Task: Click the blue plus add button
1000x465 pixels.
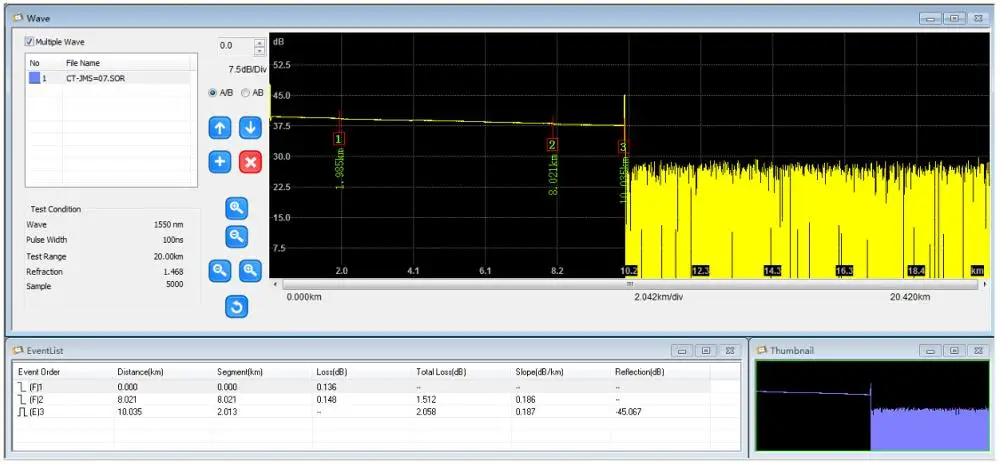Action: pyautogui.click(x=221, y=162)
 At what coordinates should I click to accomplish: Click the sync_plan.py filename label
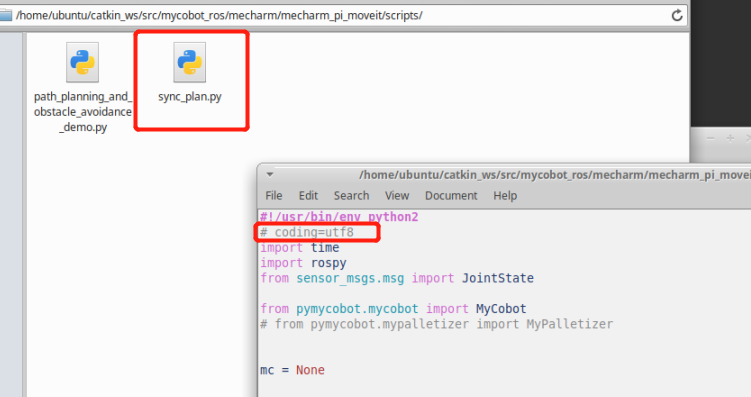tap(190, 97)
——————
• Your goal
Once the line containing "1000x465 pixels." is found, copy it and each line after it through the end of the entries above exactly; nothing else, and no pictures.

• Exercise answer
1000x465 pixels.
Action: pyautogui.click(x=221, y=162)
 At what coordinates should I click to accomplish: Click the sync_plan.py filename label
tap(190, 97)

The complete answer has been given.